«Y Nunca Volvió A Suceder…» incluye dos mini-cómics en los que Sam Alden juega con el tiempo para paralizar dos retratos generacionales y emocionales.
Las posibilidades del ritmo dentro del cómic son infinitas… Y, desgraciadamente, no del todo exploradas ni explotadas por toda una pléyade de autores que se limitan a repetir el modelo preponderante de fragmentación de la página en un conjunto simétrico de viñetas sobre las que es la cantidad de texto lo que determina la velocidad de lectura y, por lo tanto, el propio ritmo del cómic. En los últimos tiempos, sin embargo, el cómic occidental parece que se está mostrando más permeable a las sabias artes orientales del manga, donde la experimentación con el ritmo interno de las viñetas y de las páginas acercaría a los cómics nipones a todo ese audiovisual surgido de la estética videoclipera de la MTV (cuando el mítico canal emitía videoclips, se entiende).
Claro que hay excepciones. En los últimos tiempos, varios autores han jugado la carta del mutismo para eliminar de la ecuación el texto como generador de ritmo y establecer ellos mismos la velocidad de lectura a partir de la iconografía puramente visual. Me estoy refiriendo a casos como el del «Pinocchio» de Winshluss o el del reciente ganador del Premio FNAC Francia, «Un Océano de Amor«, de Lupano y Panaccione. A medio camino de la radicalidad nipona y de la aproximación arty europeista parece nadar «Y Nunca Más Volvió A Suceder…» (editado en nuestro país por La Mansión en Llamas), el debut en solitario de Sam Alden tras haber colaborado habitualmente en «Hora de Aventuras» y de haberse llevado dos premios Ignatz con sus historias «Hawaii 1977» y «Haunter«.
«Y Nunca Más Volvió A Suceder…» contiene dos historias que nada tienen que ver la una con la otra en lo argumental, pero sí en la esencia emocional y generacional. La primera de ellas es precisamente esa «Hawaii 1977» mencionada más arriba, y también el puñetazo más certero de Alden sobre el corazón de los lectores más adormilados. No quiero incurrir en spoilers que maten la belleza de una historia minimalista e impresionista de primeros amores y recuerdos que te acompañan para toda la vida, pero se hace necesario poner sobre la mesa la hermosa capacidad del autor para, después de un arranque clásico, ocupar páginas y más páginas con la persecución del protagonista hacia el objeto de su amor: una carrera que puede ocupar dos minutos en la vida pero que en el cómic se alarga a razón de viñeta por página. Es evidente que Sam Alden juega con algo que también ocurre en la vida real: el tiempo como chicle que se alarga o se encoge dependiendo de la importancia de lo vivido. Eso que a veces decimos de «fue un segundo que parecieron diez años» y que sólo lo aplicamos a momentos como el descrito en «Hawaii 1997«: instantes fugaces que nunca más volverán a suceder, pero que se mantendrán en nuestra memoria fotograma a fotograma. A cámara lenta.
«Y Nunca Más Volvió A Suceder…» contiene dos historias que nada tienen que ver la una con la otra en lo argumental, pero sí en la esencia emocional y generacional.
«Anime«, el segundo relato incluido en «Y Nunca Más Volvió A Suceder…«, aplica de nuevo un recurso similar pero con un objetivo diferente.

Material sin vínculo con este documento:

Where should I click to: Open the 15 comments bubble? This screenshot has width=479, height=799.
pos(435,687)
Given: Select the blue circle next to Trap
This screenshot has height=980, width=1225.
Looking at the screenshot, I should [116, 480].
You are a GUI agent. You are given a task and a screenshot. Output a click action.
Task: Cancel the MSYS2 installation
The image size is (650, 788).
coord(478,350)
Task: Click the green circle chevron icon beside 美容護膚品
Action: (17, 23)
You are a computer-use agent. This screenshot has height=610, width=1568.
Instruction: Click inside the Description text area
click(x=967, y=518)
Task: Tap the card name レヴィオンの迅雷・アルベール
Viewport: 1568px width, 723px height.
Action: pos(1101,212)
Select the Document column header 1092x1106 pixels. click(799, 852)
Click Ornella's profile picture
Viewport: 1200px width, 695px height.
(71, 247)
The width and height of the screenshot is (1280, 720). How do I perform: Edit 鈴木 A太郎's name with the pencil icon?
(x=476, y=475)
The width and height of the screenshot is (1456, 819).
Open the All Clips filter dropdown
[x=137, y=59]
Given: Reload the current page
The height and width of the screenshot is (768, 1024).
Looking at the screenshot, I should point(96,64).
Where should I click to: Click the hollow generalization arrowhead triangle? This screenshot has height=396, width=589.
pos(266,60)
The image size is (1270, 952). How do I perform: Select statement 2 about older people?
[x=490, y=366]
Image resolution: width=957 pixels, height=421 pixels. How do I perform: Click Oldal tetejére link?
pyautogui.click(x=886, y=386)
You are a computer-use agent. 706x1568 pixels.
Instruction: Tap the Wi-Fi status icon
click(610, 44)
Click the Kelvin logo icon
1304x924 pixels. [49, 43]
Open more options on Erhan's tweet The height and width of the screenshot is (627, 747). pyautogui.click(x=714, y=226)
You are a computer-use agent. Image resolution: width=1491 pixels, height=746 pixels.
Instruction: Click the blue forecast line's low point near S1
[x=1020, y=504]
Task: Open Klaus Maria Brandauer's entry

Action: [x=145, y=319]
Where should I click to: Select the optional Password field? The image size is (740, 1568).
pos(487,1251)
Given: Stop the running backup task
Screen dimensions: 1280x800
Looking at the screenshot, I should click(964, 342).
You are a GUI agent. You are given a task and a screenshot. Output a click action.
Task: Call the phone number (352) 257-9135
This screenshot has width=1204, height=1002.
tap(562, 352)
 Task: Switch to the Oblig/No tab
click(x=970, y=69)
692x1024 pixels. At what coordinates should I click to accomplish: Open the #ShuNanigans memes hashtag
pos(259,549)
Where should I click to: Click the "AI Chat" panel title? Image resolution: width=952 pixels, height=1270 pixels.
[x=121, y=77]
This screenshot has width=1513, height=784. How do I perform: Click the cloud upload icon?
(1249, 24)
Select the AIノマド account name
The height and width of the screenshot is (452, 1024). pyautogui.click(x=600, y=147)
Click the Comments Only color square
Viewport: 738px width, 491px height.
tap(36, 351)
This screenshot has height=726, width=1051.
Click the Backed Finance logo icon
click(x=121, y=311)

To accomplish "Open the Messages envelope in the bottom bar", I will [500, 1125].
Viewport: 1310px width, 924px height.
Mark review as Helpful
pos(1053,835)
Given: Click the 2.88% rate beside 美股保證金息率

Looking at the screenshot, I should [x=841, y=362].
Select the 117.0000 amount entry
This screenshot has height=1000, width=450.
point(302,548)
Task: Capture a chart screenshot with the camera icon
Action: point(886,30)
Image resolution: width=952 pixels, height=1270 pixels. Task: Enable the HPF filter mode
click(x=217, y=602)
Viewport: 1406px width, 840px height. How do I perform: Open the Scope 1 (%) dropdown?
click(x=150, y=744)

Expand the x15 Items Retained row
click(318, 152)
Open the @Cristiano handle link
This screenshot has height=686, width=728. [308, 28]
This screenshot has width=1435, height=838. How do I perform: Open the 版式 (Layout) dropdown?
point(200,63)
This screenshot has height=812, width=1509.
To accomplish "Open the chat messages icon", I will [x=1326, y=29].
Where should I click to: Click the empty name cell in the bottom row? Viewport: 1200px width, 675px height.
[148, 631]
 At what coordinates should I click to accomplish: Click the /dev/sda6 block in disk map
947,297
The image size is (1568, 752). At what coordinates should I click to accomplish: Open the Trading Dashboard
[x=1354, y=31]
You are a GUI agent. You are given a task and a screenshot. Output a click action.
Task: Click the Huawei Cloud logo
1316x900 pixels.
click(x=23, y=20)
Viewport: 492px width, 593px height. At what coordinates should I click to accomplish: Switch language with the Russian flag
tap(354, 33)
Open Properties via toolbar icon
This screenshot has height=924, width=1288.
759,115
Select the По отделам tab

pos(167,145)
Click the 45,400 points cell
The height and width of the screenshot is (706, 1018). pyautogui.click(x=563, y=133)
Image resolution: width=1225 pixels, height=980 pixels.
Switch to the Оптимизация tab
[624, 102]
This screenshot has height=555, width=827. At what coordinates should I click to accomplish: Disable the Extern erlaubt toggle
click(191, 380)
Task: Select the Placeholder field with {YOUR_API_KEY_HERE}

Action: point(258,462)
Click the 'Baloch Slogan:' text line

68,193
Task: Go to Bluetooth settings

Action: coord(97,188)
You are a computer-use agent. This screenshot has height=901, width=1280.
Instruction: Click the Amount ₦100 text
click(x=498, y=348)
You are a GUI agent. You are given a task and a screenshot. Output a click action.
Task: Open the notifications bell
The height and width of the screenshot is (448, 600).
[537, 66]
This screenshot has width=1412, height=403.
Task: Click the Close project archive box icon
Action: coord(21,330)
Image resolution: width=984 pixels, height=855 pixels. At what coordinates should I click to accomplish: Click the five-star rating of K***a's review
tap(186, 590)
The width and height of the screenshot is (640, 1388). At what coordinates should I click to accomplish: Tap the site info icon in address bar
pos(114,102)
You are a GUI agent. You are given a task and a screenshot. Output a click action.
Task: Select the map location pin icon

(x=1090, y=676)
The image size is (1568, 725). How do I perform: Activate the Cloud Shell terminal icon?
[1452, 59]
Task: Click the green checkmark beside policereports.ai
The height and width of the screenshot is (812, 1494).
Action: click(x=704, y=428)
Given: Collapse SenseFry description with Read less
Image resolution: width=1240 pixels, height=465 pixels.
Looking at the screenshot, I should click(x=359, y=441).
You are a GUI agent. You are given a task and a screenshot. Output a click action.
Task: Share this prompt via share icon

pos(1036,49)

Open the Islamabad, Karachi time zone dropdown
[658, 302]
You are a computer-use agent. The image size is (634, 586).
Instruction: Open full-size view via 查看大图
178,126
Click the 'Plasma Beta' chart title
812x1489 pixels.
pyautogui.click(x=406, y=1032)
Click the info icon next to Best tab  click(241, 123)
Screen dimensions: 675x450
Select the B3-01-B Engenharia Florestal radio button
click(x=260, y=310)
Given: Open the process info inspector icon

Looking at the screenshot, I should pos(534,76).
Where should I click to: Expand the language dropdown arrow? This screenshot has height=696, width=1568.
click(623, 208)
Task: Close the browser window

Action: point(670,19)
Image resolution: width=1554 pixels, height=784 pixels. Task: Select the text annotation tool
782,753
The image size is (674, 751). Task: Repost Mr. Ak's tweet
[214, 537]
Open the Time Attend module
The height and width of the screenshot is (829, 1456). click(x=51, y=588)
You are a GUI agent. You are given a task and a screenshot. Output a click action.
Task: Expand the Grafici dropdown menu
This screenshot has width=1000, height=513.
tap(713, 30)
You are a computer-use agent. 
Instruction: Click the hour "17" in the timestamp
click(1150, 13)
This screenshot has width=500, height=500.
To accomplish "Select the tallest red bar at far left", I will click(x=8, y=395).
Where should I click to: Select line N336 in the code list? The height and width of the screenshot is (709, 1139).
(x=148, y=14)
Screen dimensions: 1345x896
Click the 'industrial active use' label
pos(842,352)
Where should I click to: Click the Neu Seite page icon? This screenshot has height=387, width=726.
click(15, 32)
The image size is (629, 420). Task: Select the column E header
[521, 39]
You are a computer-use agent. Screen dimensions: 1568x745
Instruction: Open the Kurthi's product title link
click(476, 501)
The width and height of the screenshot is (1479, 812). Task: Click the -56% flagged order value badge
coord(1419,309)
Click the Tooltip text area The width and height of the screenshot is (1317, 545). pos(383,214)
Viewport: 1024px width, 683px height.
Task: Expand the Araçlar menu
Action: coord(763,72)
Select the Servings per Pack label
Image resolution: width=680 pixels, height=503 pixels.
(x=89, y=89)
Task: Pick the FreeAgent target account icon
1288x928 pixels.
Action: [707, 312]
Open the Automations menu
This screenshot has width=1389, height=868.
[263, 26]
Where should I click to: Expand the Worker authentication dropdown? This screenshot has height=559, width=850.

En este caso, Alden aborda la historia de una chica algo «rarita» (para que nos entendamos: una friki que vive su pasión por el manga como algo tan insano que acaba por perder de vista la relación entre realidad y ficción… Todos hemos conociodo a algun@ de est@s) que ahorra obsesivamente para costearse un viaje a Japón, que es el lugar en el que sueña ser comprendida por fin. El autor plasma el viaje como una sucesión de estampas que circulan sin pena ni gloria y en las que, finalmente, la protagonista es asimilada como espectadora más, como elemento externo incapaz de armonizar con lo que tiene delante. Es esta una historia profundamente triste con un final que no hace más que ratificar esa misma tristeza existencial. Pero, al fin y al cabo, ¿no es este tipo de tristeza existencial el principal virus de una generación repleta de seres desconectados de la sociedad y conectados -virtualmente- a búsquedas de Santos Griales totalmente ficticios?
Ambas historietas son trazadas por el pulso de Sam Alden con ilustraciones que parecen beber del universo en eterno movimiento de Plimpton pero en versión todavía más brumosa, más desdibujada, más ambigua en unas formas que a veces son meros indicios icónicos que piden al lector una actitud activa a la hora de re-imaginar lo que está viendo, fortaleciendo más todavía su relación con lo leído y visto. Al fin y al cabo, ¿no es cuando nos imaginamos las cosas a nuestra manera cuando acaban fijadas con mayor profundidad a nuestra memoria?